Reproduce, from the lines below, exactly the stretch that begins at the line containing "You are a computer-use agent. Screen" and ends at the line containing "Viewport: 990px width, 609px height.", both included.

○ ○ ○ ○

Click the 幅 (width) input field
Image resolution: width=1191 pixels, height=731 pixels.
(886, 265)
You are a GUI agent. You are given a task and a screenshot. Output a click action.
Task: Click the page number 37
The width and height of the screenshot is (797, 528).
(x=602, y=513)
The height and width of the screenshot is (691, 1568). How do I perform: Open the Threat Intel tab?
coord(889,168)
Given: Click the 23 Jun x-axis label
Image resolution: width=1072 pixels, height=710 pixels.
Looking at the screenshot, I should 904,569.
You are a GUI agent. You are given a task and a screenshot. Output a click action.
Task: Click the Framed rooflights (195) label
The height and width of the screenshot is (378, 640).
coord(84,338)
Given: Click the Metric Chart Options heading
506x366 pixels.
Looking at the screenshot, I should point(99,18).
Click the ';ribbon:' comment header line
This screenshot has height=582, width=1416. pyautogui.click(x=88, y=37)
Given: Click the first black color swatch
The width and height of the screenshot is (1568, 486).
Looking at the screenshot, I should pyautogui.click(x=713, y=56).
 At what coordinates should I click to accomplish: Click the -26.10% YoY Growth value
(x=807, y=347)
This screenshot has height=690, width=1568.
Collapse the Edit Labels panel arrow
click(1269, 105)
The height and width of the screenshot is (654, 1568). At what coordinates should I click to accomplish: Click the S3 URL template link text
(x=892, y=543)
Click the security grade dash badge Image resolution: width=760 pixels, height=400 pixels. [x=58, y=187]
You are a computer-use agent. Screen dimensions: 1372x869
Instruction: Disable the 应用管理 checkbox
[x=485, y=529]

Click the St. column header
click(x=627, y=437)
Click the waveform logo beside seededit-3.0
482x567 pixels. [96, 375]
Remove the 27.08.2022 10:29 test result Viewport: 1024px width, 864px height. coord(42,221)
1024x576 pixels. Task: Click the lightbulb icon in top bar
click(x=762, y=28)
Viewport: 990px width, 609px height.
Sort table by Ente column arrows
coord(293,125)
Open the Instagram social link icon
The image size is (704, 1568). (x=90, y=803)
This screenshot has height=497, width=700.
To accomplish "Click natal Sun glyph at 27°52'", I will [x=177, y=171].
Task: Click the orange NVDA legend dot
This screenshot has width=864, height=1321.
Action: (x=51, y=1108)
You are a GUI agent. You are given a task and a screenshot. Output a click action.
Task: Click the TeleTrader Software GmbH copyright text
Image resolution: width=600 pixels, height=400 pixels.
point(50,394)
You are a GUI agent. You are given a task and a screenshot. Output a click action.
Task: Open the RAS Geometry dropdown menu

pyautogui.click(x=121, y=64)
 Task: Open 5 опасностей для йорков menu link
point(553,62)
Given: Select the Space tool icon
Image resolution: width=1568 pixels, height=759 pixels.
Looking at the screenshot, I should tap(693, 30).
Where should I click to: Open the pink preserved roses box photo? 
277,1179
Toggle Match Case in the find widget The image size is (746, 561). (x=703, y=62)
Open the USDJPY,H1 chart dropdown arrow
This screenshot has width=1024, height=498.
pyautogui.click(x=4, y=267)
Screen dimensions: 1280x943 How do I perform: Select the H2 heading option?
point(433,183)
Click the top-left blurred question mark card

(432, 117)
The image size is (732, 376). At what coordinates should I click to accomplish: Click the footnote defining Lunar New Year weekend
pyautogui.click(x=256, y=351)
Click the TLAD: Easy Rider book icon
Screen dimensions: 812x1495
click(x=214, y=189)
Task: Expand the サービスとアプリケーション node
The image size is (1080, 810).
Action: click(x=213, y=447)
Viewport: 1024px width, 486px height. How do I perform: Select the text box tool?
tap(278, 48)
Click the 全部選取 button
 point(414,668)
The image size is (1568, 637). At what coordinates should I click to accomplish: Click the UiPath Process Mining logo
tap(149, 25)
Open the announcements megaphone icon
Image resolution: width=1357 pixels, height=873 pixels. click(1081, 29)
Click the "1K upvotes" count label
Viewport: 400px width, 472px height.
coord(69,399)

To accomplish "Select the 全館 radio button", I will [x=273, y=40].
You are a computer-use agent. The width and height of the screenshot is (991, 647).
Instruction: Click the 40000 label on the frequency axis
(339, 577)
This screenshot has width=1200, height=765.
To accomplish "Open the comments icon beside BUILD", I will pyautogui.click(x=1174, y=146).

○ ○ ○ ○

Response to this task ▸
You are a computer-use agent. Screen dimensions: 1372x869
Instruction: Disable the 应用管理 checkbox
[x=485, y=529]

Click the St. column header
click(x=627, y=437)
Click the waveform logo beside seededit-3.0
482x567 pixels. [96, 375]
Remove the 27.08.2022 10:29 test result Viewport: 1024px width, 864px height. coord(42,221)
1024x576 pixels. Task: Click the lightbulb icon in top bar
click(x=762, y=28)
Viewport: 990px width, 609px height.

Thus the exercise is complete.